§ TASK GOAL:
Copying exactly, give the lines in the material below from the one with "385x683 pixels." to the one with "388x228 pixels.", ends included, and nothing besides.

§ INFORMATION:
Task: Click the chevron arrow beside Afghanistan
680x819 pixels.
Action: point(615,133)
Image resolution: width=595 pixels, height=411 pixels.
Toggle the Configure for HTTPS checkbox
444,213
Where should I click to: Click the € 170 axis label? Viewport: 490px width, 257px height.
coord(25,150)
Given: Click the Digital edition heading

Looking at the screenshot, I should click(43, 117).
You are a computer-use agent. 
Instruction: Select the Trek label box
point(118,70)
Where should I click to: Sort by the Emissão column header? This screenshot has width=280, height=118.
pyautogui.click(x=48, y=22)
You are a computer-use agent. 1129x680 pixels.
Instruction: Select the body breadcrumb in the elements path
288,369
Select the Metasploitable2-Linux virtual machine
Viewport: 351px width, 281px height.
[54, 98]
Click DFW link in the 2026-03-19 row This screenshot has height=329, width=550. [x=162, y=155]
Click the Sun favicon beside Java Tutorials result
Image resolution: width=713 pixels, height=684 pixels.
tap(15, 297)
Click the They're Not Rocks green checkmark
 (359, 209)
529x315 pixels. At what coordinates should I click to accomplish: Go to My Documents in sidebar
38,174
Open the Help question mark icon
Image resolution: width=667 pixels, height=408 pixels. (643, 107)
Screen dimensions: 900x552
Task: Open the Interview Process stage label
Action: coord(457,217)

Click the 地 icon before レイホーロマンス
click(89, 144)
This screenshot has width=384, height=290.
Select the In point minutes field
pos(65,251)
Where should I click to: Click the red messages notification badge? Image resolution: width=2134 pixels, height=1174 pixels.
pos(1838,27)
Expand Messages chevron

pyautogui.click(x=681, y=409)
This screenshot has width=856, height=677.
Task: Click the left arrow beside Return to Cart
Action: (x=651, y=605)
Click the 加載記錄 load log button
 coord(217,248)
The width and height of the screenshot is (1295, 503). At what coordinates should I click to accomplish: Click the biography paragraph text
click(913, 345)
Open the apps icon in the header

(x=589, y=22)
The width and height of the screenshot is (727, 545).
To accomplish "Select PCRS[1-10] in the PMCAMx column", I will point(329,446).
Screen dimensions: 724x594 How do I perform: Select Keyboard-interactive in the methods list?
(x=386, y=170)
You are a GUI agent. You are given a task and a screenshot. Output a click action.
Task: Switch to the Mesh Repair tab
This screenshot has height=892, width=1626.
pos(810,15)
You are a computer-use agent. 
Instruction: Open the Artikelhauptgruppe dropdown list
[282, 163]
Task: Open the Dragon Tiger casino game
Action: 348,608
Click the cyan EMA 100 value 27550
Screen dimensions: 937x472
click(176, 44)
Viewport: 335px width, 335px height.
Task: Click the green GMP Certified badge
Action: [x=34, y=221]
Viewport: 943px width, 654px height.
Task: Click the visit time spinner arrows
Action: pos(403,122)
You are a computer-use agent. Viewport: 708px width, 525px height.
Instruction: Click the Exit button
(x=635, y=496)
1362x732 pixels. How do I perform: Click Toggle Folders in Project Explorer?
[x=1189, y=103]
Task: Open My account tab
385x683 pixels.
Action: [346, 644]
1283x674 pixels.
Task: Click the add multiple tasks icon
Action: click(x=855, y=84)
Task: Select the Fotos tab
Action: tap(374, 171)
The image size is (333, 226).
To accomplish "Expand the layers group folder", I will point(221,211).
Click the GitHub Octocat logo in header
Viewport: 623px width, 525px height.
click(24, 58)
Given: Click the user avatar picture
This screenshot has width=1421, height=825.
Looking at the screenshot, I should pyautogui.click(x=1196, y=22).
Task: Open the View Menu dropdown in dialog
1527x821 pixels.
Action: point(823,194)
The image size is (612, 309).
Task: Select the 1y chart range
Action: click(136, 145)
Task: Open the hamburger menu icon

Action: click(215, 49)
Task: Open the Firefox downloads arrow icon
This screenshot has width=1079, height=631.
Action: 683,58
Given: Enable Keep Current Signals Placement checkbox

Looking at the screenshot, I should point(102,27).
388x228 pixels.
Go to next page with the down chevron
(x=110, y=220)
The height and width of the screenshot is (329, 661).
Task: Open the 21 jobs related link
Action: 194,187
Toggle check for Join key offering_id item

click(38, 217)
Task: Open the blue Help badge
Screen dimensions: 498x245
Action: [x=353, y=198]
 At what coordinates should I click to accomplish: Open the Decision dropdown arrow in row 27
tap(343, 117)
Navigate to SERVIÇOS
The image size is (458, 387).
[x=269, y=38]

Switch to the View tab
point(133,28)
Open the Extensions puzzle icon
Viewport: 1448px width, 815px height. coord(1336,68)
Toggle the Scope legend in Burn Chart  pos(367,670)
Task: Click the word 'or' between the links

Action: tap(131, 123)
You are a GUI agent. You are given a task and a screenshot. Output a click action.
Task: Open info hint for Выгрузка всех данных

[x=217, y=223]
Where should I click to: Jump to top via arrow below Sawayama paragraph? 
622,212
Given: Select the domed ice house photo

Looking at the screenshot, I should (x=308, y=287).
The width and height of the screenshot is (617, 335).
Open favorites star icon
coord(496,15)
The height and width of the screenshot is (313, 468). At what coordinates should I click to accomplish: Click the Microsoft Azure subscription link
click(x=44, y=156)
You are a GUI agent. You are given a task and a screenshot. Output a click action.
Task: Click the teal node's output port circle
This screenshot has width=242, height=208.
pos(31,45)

§ RESPONSE TO THE TASK:
385x683 pixels.
Action: [346, 644]
1283x674 pixels.
Task: Click the add multiple tasks icon
Action: click(x=855, y=84)
Task: Select the Fotos tab
Action: tap(374, 171)
The image size is (333, 226).
To accomplish "Expand the layers group folder", I will point(221,211).
Click the GitHub Octocat logo in header
Viewport: 623px width, 525px height.
click(24, 58)
Given: Click the user avatar picture
This screenshot has width=1421, height=825.
Looking at the screenshot, I should pyautogui.click(x=1196, y=22).
Task: Open the View Menu dropdown in dialog
1527x821 pixels.
Action: point(823,194)
The image size is (612, 309).
Task: Select the 1y chart range
Action: click(136, 145)
Task: Open the hamburger menu icon

Action: click(215, 49)
Task: Open the Firefox downloads arrow icon
This screenshot has width=1079, height=631.
Action: 683,58
Given: Enable Keep Current Signals Placement checkbox

Looking at the screenshot, I should point(102,27).
388x228 pixels.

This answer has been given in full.